À l’inverse, la sous-implication des parties prenantes constitue un frein majeur à l’adoption. Cela se traduit par une absence de prise en compte des besoins réels, aboutissant à des outils peu performants pour les utilisateurs finaux. N’ayant pas été consultés ni écoutés, mais contraints d’utiliser ces outils, ils seront frustrés, insatisfaits et ne les adopteront que partiellement. Rappelons ici que le verbe “adopter” vient du latin “adoptare” qui signifie “choisir”. Imposer un choix d’outil est contradictoire avec cette volonté d’adoption.
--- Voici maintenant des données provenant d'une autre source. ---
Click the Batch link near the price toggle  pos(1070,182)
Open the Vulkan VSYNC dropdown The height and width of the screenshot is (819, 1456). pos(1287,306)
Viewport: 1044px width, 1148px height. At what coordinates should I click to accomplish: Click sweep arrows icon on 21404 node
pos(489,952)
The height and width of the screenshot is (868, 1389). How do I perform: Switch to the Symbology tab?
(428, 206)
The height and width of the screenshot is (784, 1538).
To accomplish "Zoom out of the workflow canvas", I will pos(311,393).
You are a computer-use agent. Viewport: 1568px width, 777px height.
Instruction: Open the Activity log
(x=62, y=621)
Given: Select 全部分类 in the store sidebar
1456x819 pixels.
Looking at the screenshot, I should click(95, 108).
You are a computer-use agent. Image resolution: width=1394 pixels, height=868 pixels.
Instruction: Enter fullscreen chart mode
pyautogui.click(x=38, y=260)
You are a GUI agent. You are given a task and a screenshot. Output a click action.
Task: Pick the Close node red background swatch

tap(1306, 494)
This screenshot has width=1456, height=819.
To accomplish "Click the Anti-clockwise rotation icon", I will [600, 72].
Les propos d’Eric Renevier (Directeur de projet MOA au sein de la sous-direction SIRH de la Direction des Ressources Humaines du ministère des armées) résument le point de vue de nombreux interviewés : “La conduite du changement ce n’est pas seulement de la communication et de la formation. C’est beaucoup plus large. Cela tient en particulier beaucoup à l’engagement des parties prenantes. Dès l’avant-projet on doit identifier toutes les parties prenantes au sein de l’organisation et au-delà, qui sont concernées par le futur SIRH. (…) Quand on a participé à la réalisation de quelque chose, on y est forcément plus attaché, cela participe beaucoup à faciliter l’adhésion.”
Christophe Quaranta (Responsable AMOA et SIRH Paie France chez Air France) insiste particulièrement sur l’importance de l’implication des utilisateurs finaux : “Votre meilleur allié, celui qui validera votre projet à la fin, c’est l’utilisateur.”
D’autant que l’acceptation du changement dépend des pairs. Les utilisateurs ambassadeurs et relais des bonnes pratiques doivent être informés de leurs rôles et impliqués suffisamment en amont. Les équipes RH métiers et les managers jouent également un rôle crucial dans l’adoption du SIRH. Ils sont des relais locaux essentiels pour diffuser les formations et les messages à leurs équipes, répondre à leurs questions suite aux formations, et ce, en complément des dispositifs déjà mis à leur disposition.
Pauline Lucas : “Il faut impliquer les utilisateurs, les former, notamment les managers s’ils doivent ensuite former leurs équipes. Les managers sont les vecteurs des bonnes pratiques de l’entreprise. S’ils ne sont pas dans la boucle, ils n’utiliseront pas l’outil, donc les utilisateurs en dessous non plus.”
Il en est de même dans les organisations internationales ou géographiquement très éclatées.
Une défaillance de paramétrage des outils
Comme en 2022, les répondants confirment l’existence de freins à l’adoption inhérents aux outils SIRH eux-mêmes. Cependant, de nouveaux points ont été mis en lumière cette année.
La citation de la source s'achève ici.